_Your goal_
Omit all pictures. Reproduce exactly the lines from the first line of the records below through the line with "种子百科 (32, 1818)".

_Data records_
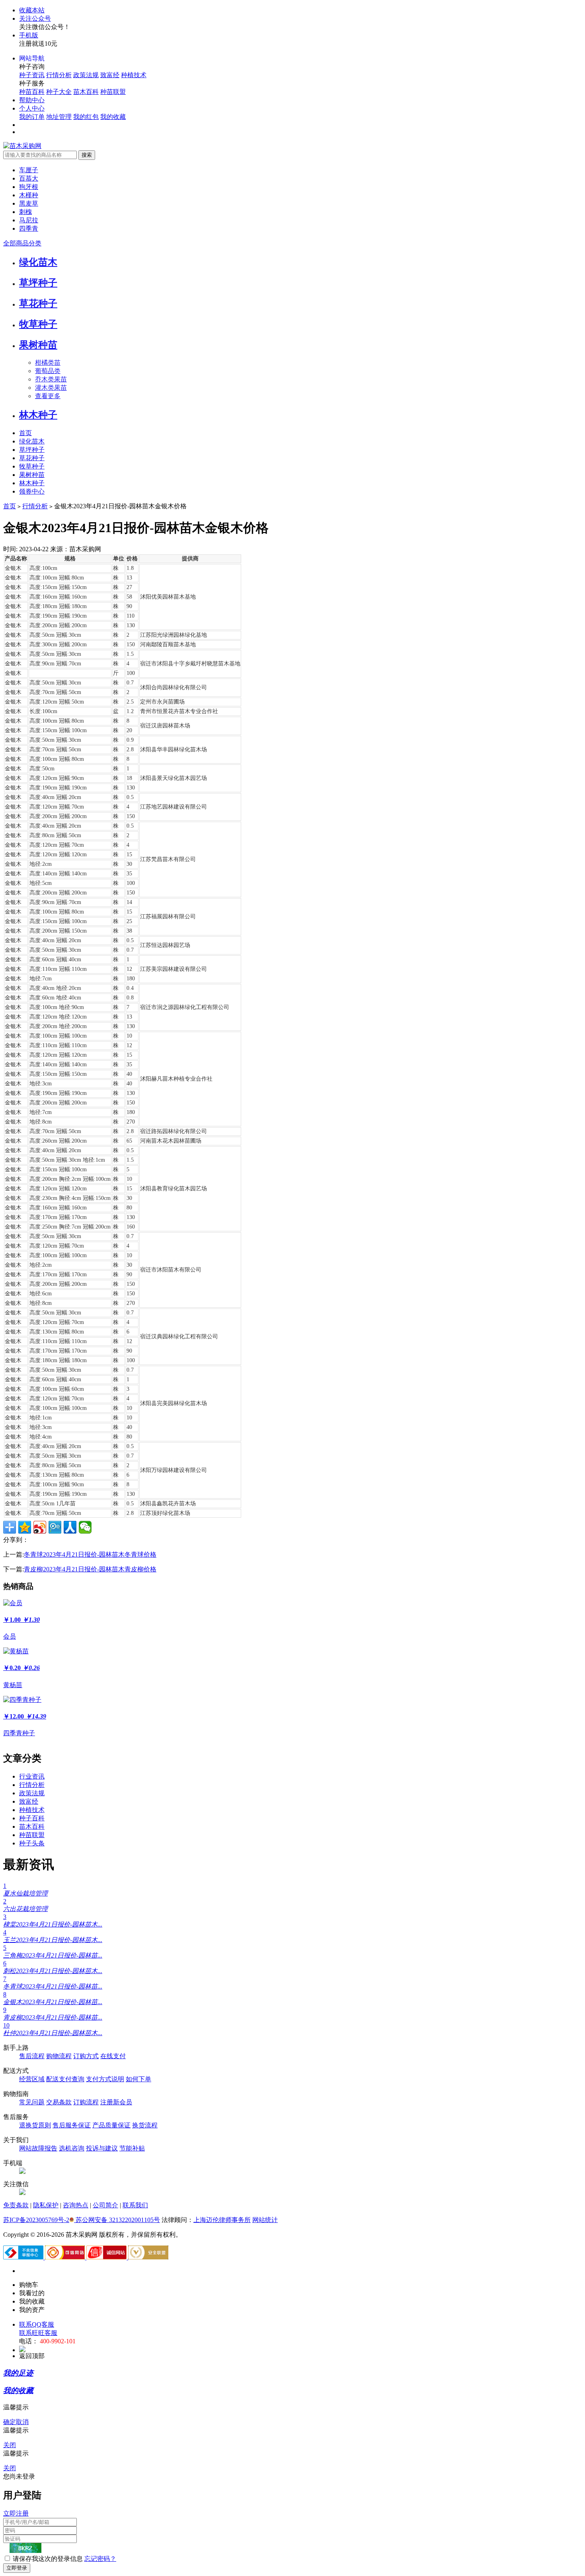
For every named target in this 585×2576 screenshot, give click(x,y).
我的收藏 (113, 116)
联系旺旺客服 (38, 2332)
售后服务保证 (72, 2125)
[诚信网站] (107, 2257)
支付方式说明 (105, 2079)
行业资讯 (32, 1776)
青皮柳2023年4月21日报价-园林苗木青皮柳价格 (90, 1569)
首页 (25, 433)
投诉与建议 (102, 2148)
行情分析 (59, 75)
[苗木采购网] (22, 145)
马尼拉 (28, 220)
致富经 (109, 75)
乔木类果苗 (51, 379)
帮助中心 (32, 100)
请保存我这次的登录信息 (48, 2558)
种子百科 (32, 1818)
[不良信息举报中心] (24, 2257)
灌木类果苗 (51, 387)
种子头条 (32, 1843)
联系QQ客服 (36, 2324)
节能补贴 (132, 2148)
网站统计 (265, 2219)
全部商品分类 (22, 243)
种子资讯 (32, 75)
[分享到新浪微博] (39, 1527)
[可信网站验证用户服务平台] (66, 2257)
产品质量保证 (111, 2125)
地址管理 (59, 116)
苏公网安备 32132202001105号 (117, 2219)
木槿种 (28, 195)
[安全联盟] (148, 2257)
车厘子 (28, 170)
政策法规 (86, 75)
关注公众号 (35, 18)
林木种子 (38, 415)
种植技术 (133, 75)
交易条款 (59, 2102)
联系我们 (135, 2205)
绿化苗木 (38, 262)
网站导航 (32, 58)
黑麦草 (28, 203)
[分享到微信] (85, 1527)
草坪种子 (38, 283)
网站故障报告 (38, 2148)
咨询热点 (75, 2205)
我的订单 (32, 116)
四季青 (28, 228)
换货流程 (145, 2125)
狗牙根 (28, 186)
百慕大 (28, 178)
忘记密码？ (100, 2558)
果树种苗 (38, 345)
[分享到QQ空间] (24, 1527)
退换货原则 (35, 2125)
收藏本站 (32, 10)
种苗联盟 (113, 91)
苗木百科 (86, 91)
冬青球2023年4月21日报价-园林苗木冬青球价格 (90, 1554)
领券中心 (32, 491)
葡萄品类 (47, 370)
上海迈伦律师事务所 (222, 2219)
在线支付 (113, 2056)
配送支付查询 (65, 2079)
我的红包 (86, 116)
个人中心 (32, 108)
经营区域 (32, 2079)
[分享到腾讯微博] (55, 1527)
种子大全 (59, 91)
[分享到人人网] (70, 1527)
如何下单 (138, 2079)
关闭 (9, 2445)
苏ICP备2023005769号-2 (36, 2219)
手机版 (28, 35)
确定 (9, 2422)
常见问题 (32, 2102)
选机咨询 (71, 2148)
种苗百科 (32, 91)
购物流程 (59, 2056)
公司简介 (105, 2205)
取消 (22, 2422)
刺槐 (25, 211)
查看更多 (47, 396)
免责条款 (16, 2205)
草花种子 (38, 303)
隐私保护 (45, 2205)
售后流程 (32, 2056)
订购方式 (86, 2056)
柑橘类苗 (47, 362)
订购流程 (86, 2102)
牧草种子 (38, 324)
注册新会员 (116, 2102)
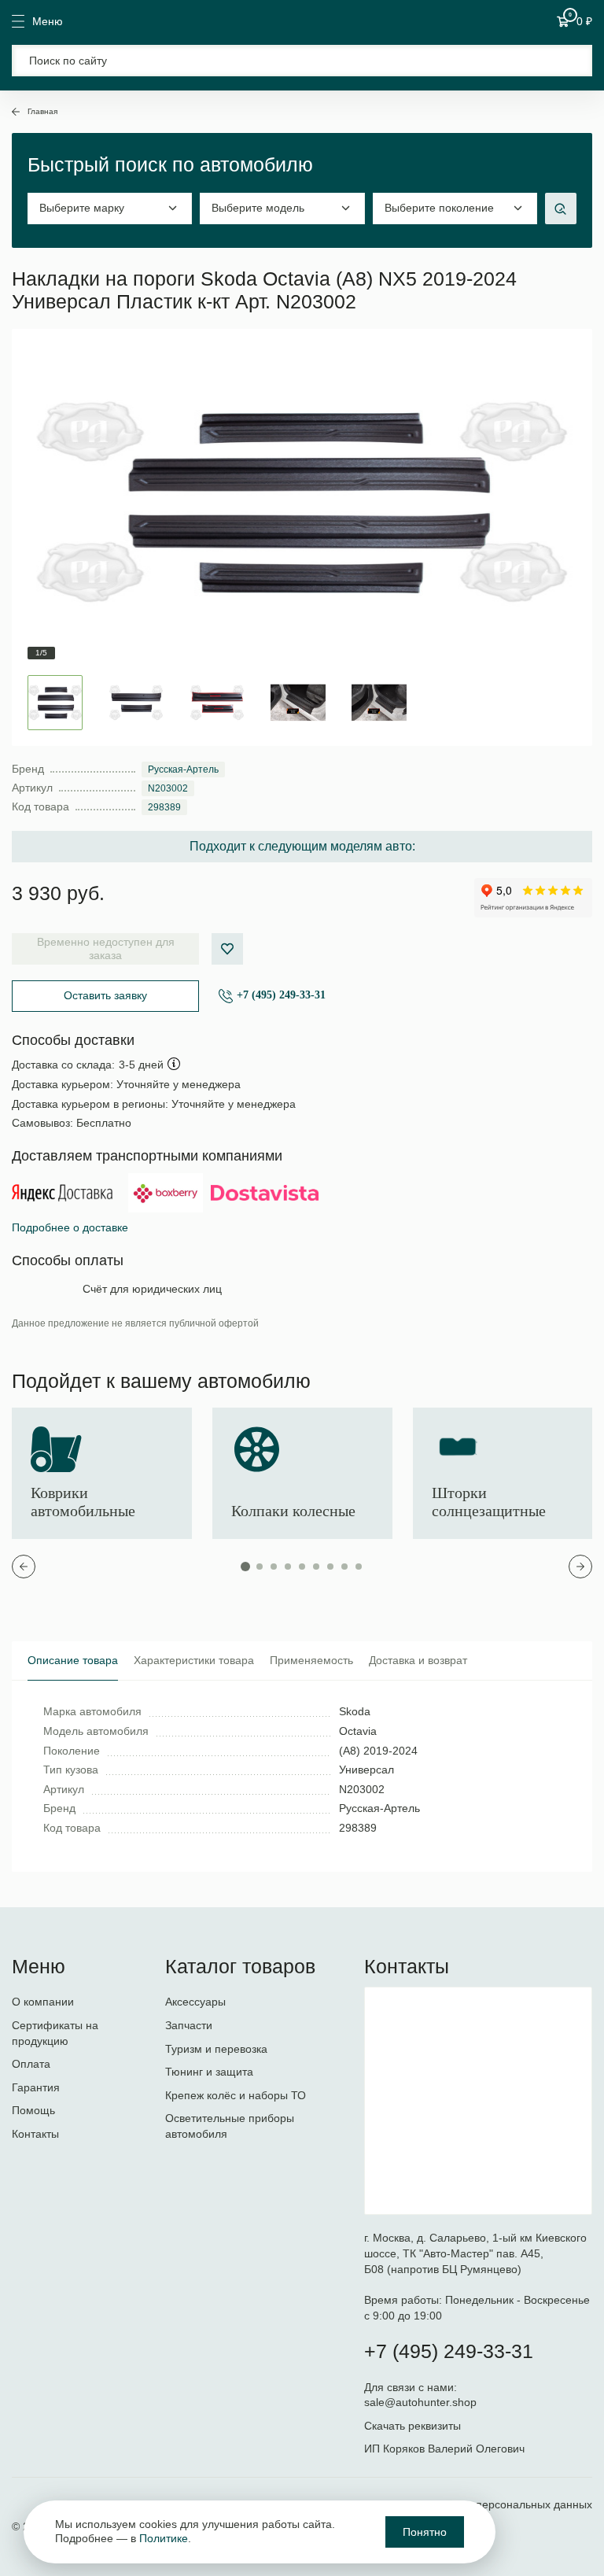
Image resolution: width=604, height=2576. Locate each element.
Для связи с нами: (412, 2387)
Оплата (31, 2063)
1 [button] (245, 1566)
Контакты (35, 2134)
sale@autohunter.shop (420, 2402)
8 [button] (344, 1566)
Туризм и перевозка (216, 2049)
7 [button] (330, 1566)
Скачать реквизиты (412, 2425)
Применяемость (311, 1660)
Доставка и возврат (418, 1660)
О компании (43, 2001)
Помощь (33, 2110)
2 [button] (259, 1566)
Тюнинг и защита (209, 2071)
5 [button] (302, 1566)
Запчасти (188, 2025)
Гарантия (36, 2087)
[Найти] (570, 61)
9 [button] (358, 1566)
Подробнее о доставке (70, 1227)
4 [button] (288, 1566)
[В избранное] (227, 949)
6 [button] (316, 1566)
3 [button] (274, 1566)
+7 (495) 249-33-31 (281, 995)
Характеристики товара (194, 1660)
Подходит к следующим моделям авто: (302, 846)
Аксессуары (195, 2001)
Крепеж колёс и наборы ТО (235, 2095)
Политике (163, 2538)
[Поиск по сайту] (302, 60)
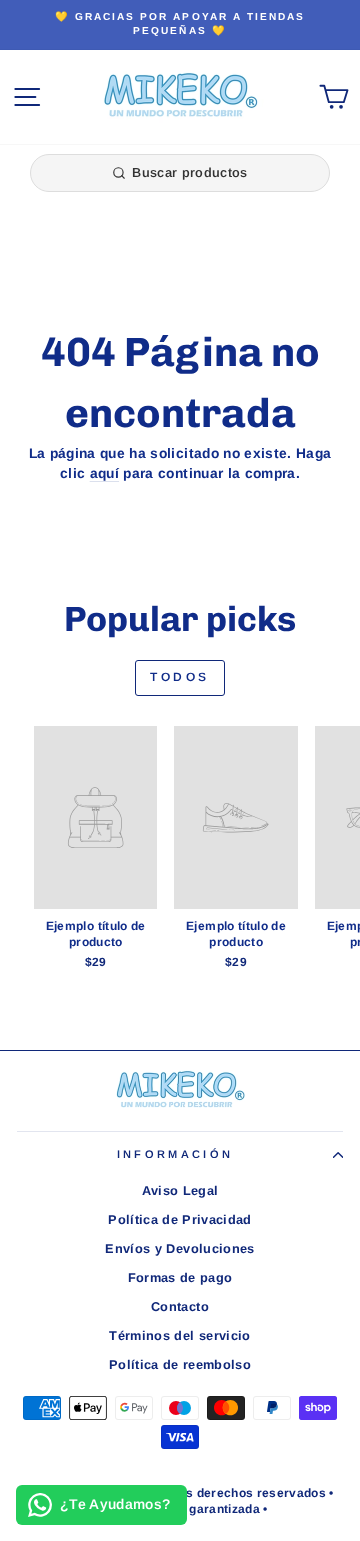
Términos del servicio (179, 1335)
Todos (180, 677)
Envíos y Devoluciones (179, 1248)
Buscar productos (189, 172)
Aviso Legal (180, 1190)
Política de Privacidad (180, 1219)
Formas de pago (180, 1277)
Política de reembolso (180, 1364)
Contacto (180, 1306)
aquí (104, 473)
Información (175, 1154)
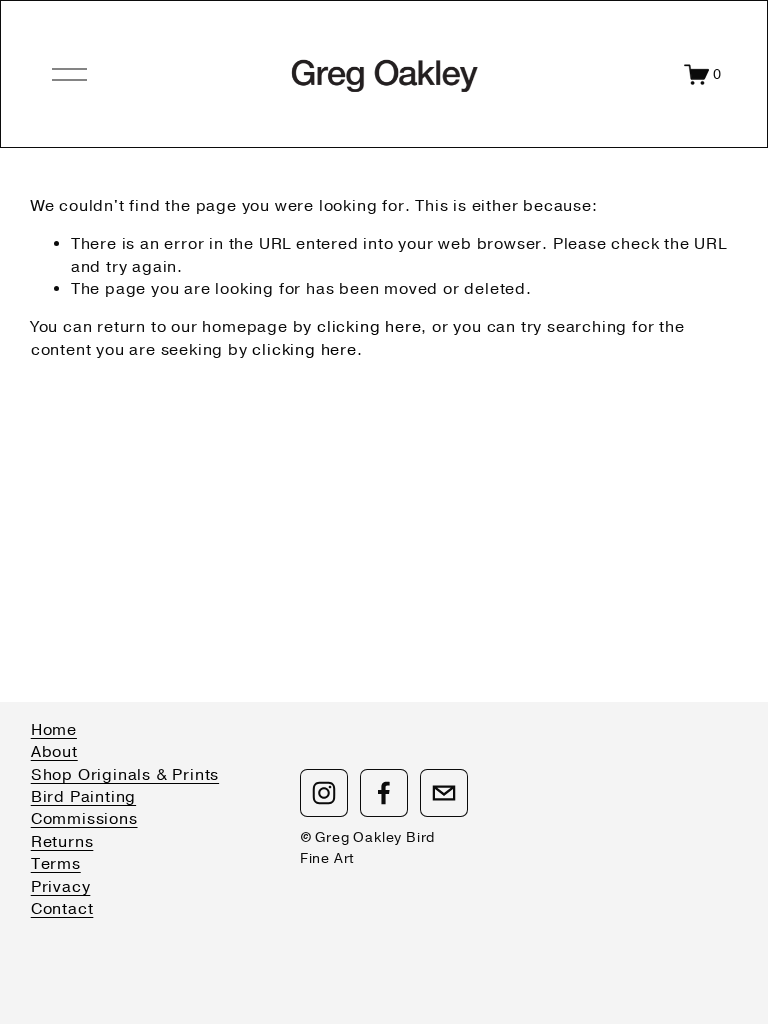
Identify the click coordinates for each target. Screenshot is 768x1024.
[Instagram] (324, 793)
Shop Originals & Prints (125, 775)
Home (54, 730)
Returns (62, 842)
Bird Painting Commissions (84, 808)
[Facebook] (384, 793)
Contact (62, 909)
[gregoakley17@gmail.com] (444, 793)
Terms (56, 864)
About (54, 752)
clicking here (369, 327)
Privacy (61, 887)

_Response_
For every named target in this 585×2576 screenshot, give click(x,y).
我的收藏 (113, 116)
联系旺旺客服 (38, 2332)
售后服务保证 (72, 2125)
[诚信网站] (107, 2257)
支付方式说明 (105, 2079)
行业资讯 (32, 1776)
青皮柳2023年4月21日报价-园林苗木青皮柳价格 (90, 1569)
首页 (25, 433)
投诉与建议 (102, 2148)
行情分析 (59, 75)
[苗木采购网] (22, 145)
马尼拉 (28, 220)
致富经 (109, 75)
乔木类果苗 (51, 379)
帮助中心 (32, 100)
请保存我这次的登录信息 (48, 2558)
种子百科 (32, 1818)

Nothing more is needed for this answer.